Opec in difficoltà!

Nessuno aveva previsto un vertice così difficile per l’Opec Plus.

Giovedì scorso, il cartello dei produttori di greggio si è riunito con l’intento di trovare un accordo per restituire al mercato 400 mila barili al giorno da agosto a fine anno. Le discordie interne però hanno fatto slittare l’incontro al giorno successivo e spinto di conseguenza il barile a toccare i massimi dal 2014.

Le trattative hanno continuato ad essere difficili, anche venerdì, e, dopo ore di braccio di ferro, è stato deciso di aggiornare il vertice a ieri pomeriggio quando la coalizione, dopo aver cercato invano un compromesso con gli Emirati Arabi Uniti, si è arresa. Il tutto sarà rinviato a un nuovo incontro, la cui data verrà «decisa a tempo debito». Missione fallita quindi e vertice cancellato.
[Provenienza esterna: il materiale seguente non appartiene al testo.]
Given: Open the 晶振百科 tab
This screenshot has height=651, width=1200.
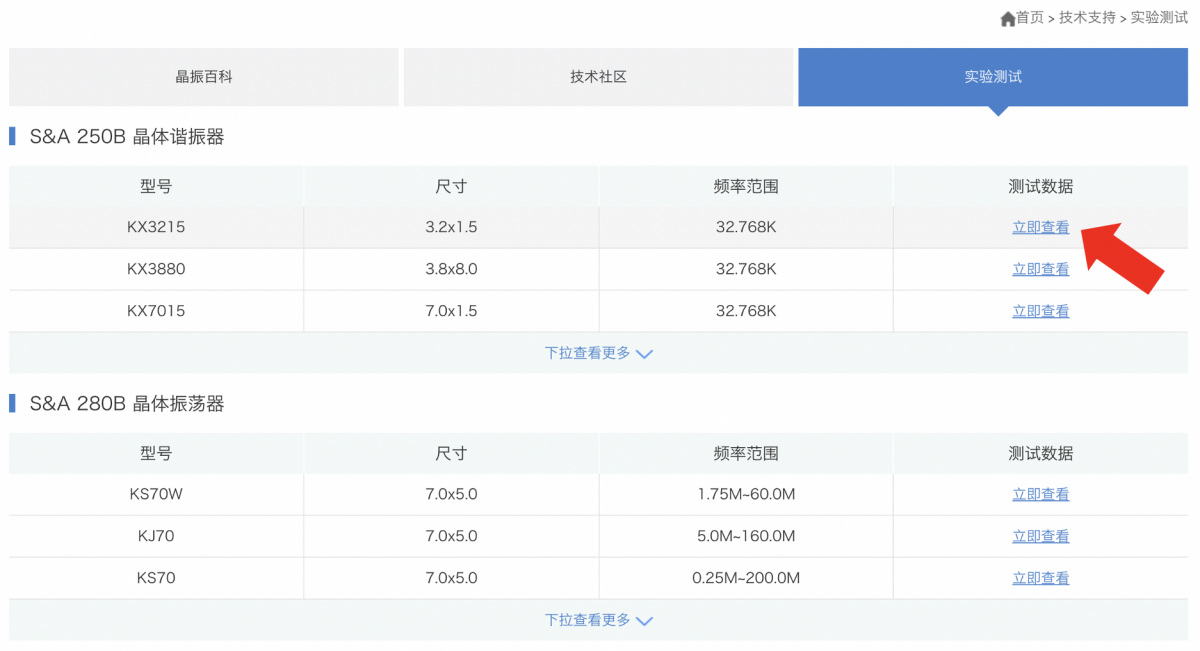Looking at the screenshot, I should pos(204,77).
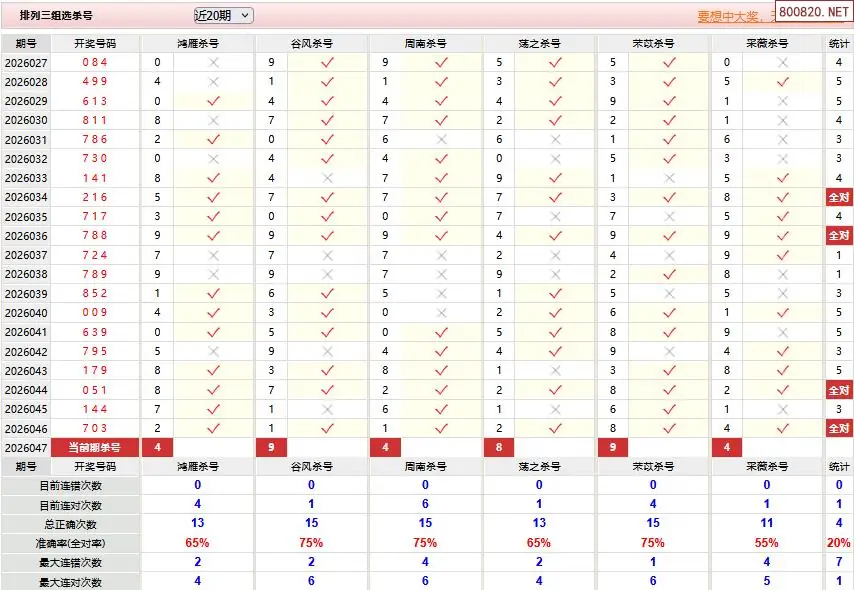Select the top 采薇杀号 column header
The height and width of the screenshot is (590, 854).
[767, 44]
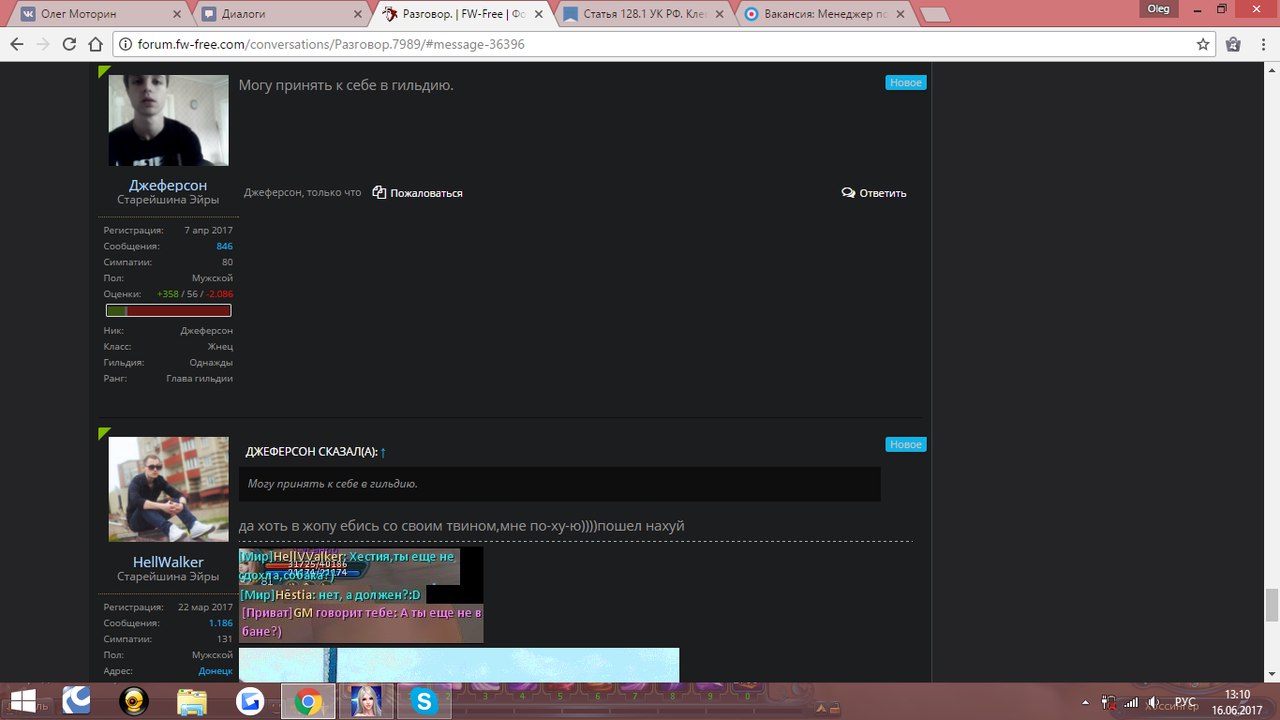Open Skype from the taskbar

pos(424,702)
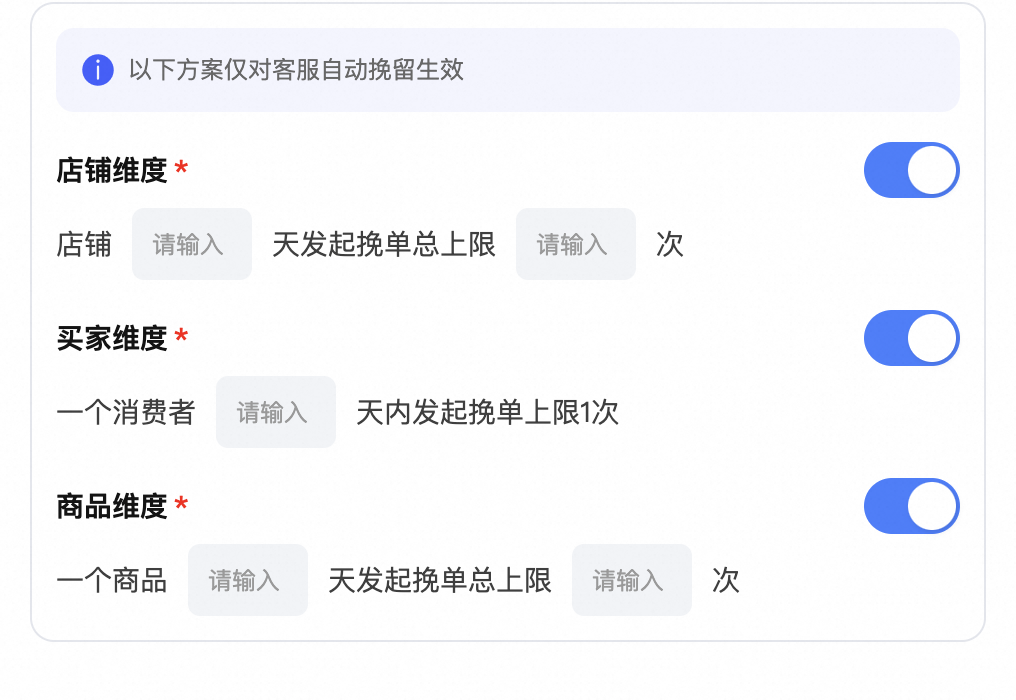Turn off the 买家维度 switch
This screenshot has height=700, width=1016.
click(911, 338)
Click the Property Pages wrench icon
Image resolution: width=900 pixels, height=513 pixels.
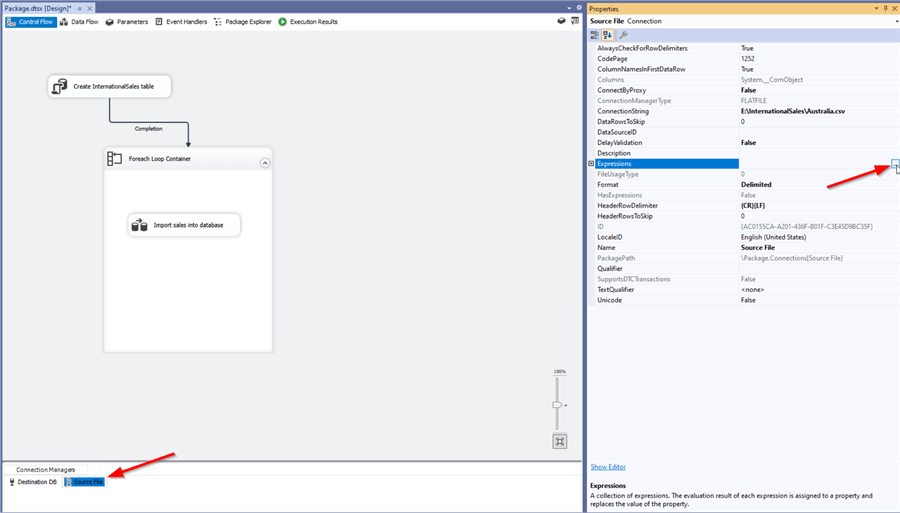point(623,35)
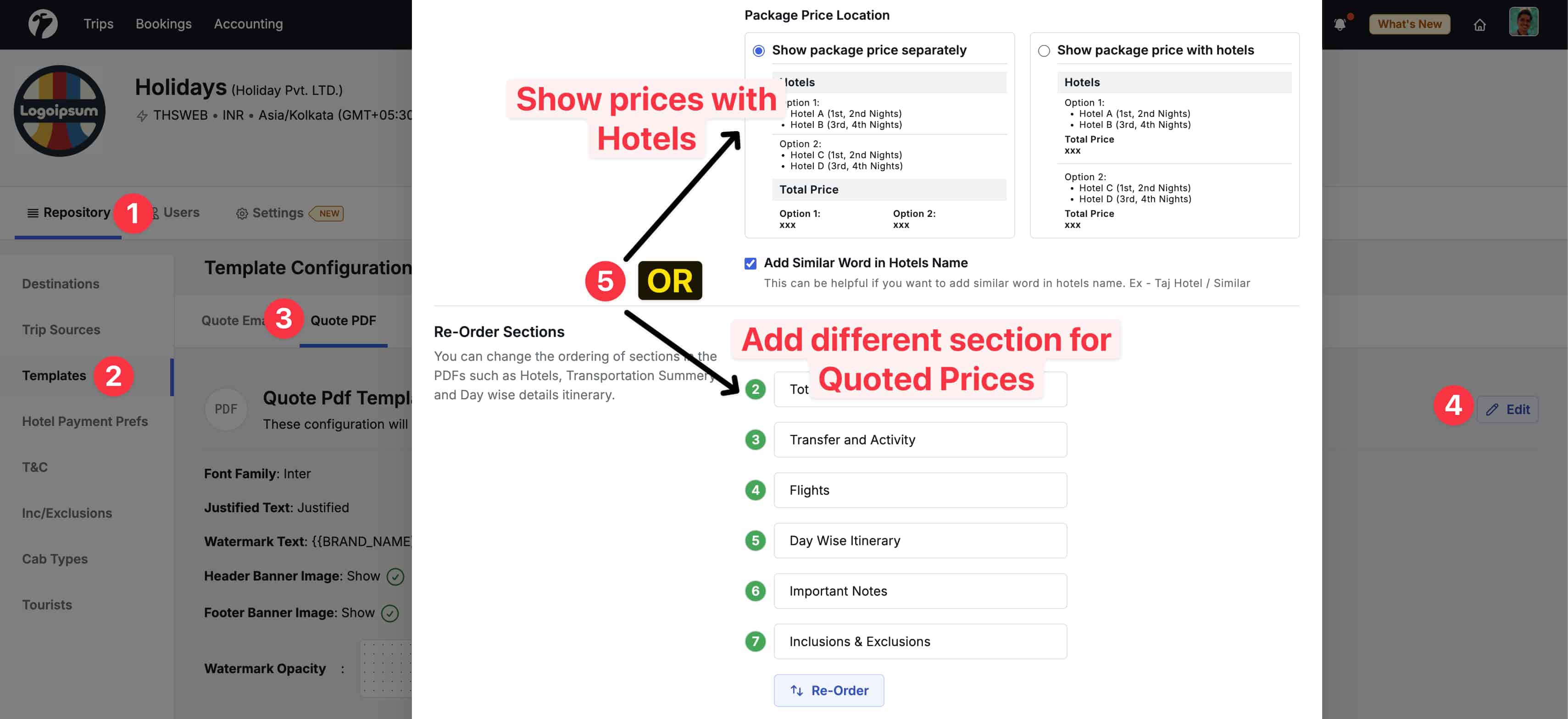Click the Re-Order button
Screen dimensions: 1568x719
tap(828, 691)
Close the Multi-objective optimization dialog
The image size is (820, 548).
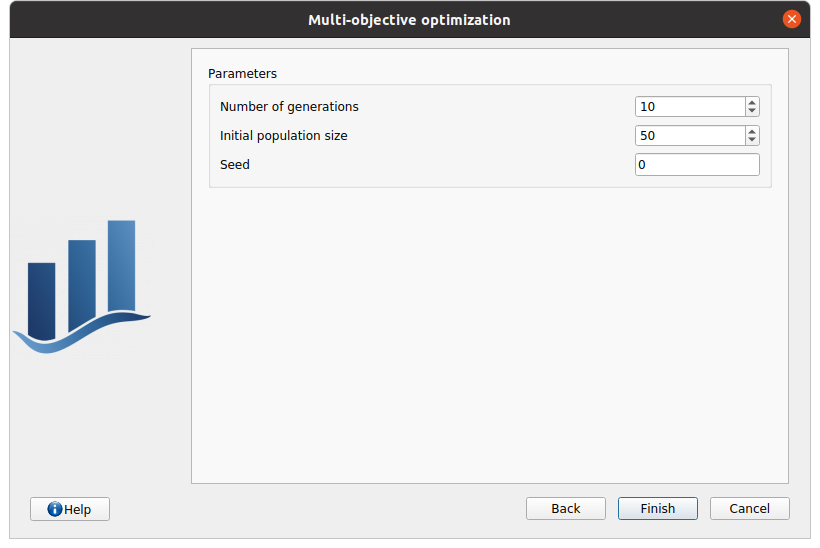coord(792,19)
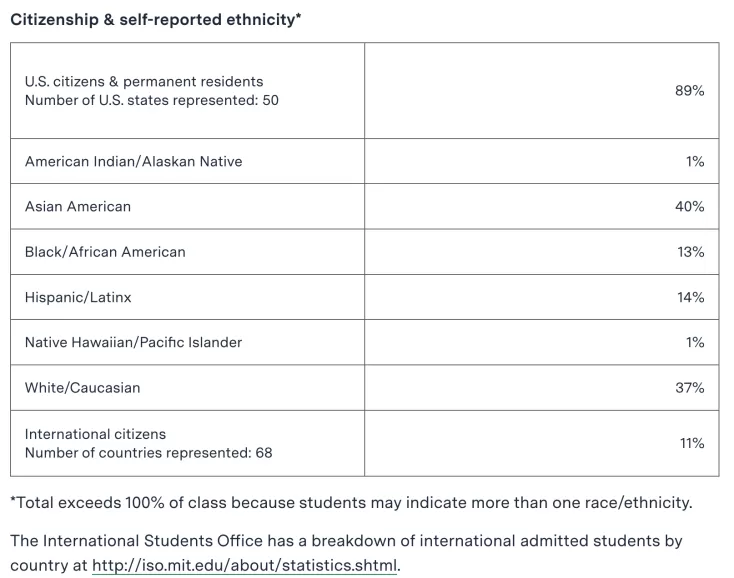Click the International Students Office paragraph

point(346,553)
Al fine di rispondere alle pressioni in arrivo dal mercato, l’Opec Plus era pronta ad aumentare la produzione e ad estendere l’accordo generale a tutto il 2022, condizioni che per l’Arabia Saudita sono vincolanti e devono essere implementate contemporaneamente. Gli Emirati Arabi Uniti, invece, pur accettando l’aumento di produzione, si sono rifiutate di accettare l’estensione dell’accordo generale. I tentativi di redazione degli altri membri Opec Plus non hanno sortito alcun risultato. L’effetto principale di questa impasse, a breve termine, sarà il mancato aumento della produzione di petrolio dell’Opec Plus nel mese di agosto con la conseguente mancanza di fornitura extra proprio mentre la richiesta aumenta a seguito della riapertura delle economie globali dopo la pandemia.

Secondo gli osservatori un mancato accordo è un evento molto significativo. In primo luogo per il cartello stesso che subisce una botta di credibilità, in quanto l’incapacità di gestire con successo la crisi mette in dubbio la capacità del gruppo di gestire il mercato petrolifero, uno dei compiti principali dell’Opec Plus. Le conseguenze sarebbero poi importanti a livello globale: senza aumento della produzione è probabile che il greggio continui a rafforzarsi di prezzo, con le ricadute inflattive che ne conseguono.